=== Excerpt provided ===
▬▬▬

Mr. Christian Poncelet, President of the Senate of the French Republic:

     Mr. President, Dear Colleagues, Dear Friends! Dear Mr. President Pithart, thank you for inviting us to your beautiful capital city to this fifth meeting of the Association of European Senates.

     Prague is one of the few cities that concentrate the European history, civilization and identity of Europe. Here we are in the very heart of our continent, here we feel particularly strongly the significance of our belonging to Europe.

     The topic of our meeting is the difference in the composition of chambers in our bicameral parliaments. This topic is closely connected with the role of the second chamber. And namely from this point of view I shall try to present the French bicameralism.

     In France, the second chamber was established in 1795 as a moderating factor in response to violent acts of the unicameral assembly that imposed terror. The unicameral assembly is an unjust assembly. Since that date bicameralism has been a constant of the French constitutional system, with the exception of a short period of the second republic that came to an inglorious end.

     But what should the composition of the second chamber look like to enable it to play the role of a moderating factor? For a period of 80 years we could not find any clue as to this issue.

     As you may know, the French constitutional system had been for a long period highly unstable, since 1789 we have changed the Constitution fourteen times. These changes have provided us with the opportunity to examine various models for the second chamber and finally, in 1875, the system of indirect election won, the body of electors for the Senate consists of the representatives of local governments. This system has been chosen in order to allow the second chamber to obtain a truly democratic basis and at the same time become the moderating factor ensuing from the indirect election of senators by the representatives of the local governments. If its members get their seats by appointment, it would not have adequate legitimacy as a counterbalance to the first chamber.

     It is noteworthy that the body of electors for the Senate has since 1875 consisted of the representatives of all types of representative offices. As a result today it is composed of the representatives of regions, departments and municipalities.

     Why has this system proved successful? First, because the desired aim has been achieved. The Senate elected on the basis of indirect universal suffrage, certainly does not have the same "demographic" legitimacy as the first chamber, the National Assembly. However, it has a democratic legitimacy which grants it sufficient weight to be able to play its role of a balancing force and a power counterbalance, mentioned by Montesquieu.

▬▬▬

=== Directives ===
1. Decide whether each statement agrees with the speech, answering yes or no and quoting the deciding words. (a) France established its second chamber in 1795. (b) France has changed its Constitution twelve times since 1789. (c) The Senate's body of electors today includes representatives of regions, departments and municipalities.
2. Please retype the part of the speech that opens with the words containing "Prague is one" and closes with "an inglorious end.".

=== Provided material ===
▬▬▬

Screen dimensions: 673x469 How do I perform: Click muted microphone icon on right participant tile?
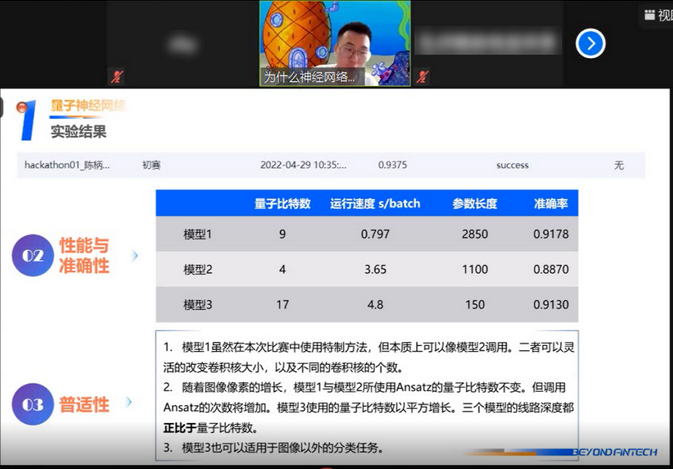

▬▬▬

=== The solutions ===
1.
(a) Yes: "In France, the second chamber was established in 1795"
(b) No: "since 1789 we have changed the Constitution fourteen times"
(c) Yes: "today it is composed of the representatives of regions, departments and municipalities"

2.
Prague is one of the few cities that concentrate the European history, civilization and identity of Europe. Here we are in the very heart of our continent, here we feel particularly strongly the significance of our belonging to Europe.

     The topic of our meeting is the difference in the composition of chambers in our bicameral parliaments. This topic is closely connected with the role of the second chamber. And namely from this point of view I shall try to present the French bicameralism.

     In France, the second chamber was established in 1795 as a moderating factor in response to violent acts of the unicameral assembly that imposed terror. The unicameral assembly is an unjust assembly. Since that date bicameralism has been a constant of the French constitutional system, with the exception of a short period of the second republic that came to an inglorious end.